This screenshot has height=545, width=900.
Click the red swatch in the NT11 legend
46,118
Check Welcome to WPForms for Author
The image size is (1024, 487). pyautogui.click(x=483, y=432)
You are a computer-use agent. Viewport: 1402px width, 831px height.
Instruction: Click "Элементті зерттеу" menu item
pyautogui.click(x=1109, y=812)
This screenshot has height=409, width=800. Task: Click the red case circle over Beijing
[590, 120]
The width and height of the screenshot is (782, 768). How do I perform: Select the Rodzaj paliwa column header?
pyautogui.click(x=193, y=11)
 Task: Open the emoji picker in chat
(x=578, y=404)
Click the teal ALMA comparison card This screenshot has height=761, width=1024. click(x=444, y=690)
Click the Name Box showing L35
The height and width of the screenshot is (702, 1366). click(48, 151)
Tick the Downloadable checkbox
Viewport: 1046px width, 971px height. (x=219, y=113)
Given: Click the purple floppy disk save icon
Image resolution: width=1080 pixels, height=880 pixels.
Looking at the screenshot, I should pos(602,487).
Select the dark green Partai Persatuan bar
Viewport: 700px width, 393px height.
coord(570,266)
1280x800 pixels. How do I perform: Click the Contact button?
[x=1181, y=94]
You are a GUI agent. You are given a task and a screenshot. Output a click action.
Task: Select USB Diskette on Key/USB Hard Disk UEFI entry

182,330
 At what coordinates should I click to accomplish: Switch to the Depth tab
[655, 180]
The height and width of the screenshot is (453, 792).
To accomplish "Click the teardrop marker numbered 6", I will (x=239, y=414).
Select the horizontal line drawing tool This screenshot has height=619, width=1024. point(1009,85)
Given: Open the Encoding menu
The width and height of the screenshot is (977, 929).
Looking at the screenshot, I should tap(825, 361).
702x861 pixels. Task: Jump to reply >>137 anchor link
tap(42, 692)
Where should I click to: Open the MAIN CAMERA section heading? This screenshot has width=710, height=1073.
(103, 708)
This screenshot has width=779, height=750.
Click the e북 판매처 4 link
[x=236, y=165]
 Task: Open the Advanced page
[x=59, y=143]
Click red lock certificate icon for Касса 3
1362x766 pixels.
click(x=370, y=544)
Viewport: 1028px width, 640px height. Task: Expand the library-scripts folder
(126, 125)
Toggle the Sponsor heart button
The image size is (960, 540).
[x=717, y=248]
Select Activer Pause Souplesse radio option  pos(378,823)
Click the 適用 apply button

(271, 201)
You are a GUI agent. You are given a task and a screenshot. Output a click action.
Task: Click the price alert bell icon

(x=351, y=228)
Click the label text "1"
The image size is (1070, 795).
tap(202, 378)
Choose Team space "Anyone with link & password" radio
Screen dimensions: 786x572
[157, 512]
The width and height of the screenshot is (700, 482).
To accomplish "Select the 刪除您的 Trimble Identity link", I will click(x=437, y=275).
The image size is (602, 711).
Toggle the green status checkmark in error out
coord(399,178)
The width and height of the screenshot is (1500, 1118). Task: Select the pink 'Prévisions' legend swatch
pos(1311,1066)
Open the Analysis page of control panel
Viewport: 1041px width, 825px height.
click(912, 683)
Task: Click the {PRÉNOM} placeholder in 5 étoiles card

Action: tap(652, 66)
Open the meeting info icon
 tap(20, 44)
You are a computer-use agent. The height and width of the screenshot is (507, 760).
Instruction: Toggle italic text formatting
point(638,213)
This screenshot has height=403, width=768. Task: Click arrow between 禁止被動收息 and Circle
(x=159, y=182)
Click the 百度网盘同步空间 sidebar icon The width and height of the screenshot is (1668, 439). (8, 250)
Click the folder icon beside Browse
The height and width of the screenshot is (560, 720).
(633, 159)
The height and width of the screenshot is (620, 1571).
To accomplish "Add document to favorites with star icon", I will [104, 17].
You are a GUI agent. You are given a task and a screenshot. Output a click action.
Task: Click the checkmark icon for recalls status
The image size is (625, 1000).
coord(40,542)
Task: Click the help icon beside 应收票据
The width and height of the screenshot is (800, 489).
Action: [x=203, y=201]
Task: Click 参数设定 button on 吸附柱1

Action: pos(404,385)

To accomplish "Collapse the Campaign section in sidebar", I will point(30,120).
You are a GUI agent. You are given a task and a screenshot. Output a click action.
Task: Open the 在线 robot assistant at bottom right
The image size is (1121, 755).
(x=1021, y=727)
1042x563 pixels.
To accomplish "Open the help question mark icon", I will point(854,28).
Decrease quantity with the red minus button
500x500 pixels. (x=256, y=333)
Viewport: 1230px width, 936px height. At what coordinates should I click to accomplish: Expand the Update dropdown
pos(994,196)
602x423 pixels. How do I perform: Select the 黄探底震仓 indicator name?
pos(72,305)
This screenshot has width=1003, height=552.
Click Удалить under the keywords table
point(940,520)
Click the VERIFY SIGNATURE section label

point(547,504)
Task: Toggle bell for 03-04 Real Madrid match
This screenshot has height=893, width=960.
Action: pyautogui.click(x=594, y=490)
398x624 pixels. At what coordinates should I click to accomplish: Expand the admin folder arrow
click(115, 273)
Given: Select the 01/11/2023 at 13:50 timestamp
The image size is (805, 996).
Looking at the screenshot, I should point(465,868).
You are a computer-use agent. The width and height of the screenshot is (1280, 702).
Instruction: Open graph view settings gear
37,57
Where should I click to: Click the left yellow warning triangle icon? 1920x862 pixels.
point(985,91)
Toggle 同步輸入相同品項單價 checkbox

- - - - -

* ASSIGNED TASK:
Copy out each line of the listing that holds the word "will".

* EXPECTED OUTPUT:
To accomplish "Click the teardrop marker numbered 6", I will (x=239, y=414).
To accomplish "Select the 刪除您的 Trimble Identity link", I will click(x=437, y=275).
To accomplish "Add document to favorites with star icon", I will [104, 17].
To accomplish "Collapse the Campaign section in sidebar", I will point(30,120).
To accomplish "Open the help question mark icon", I will point(854,28).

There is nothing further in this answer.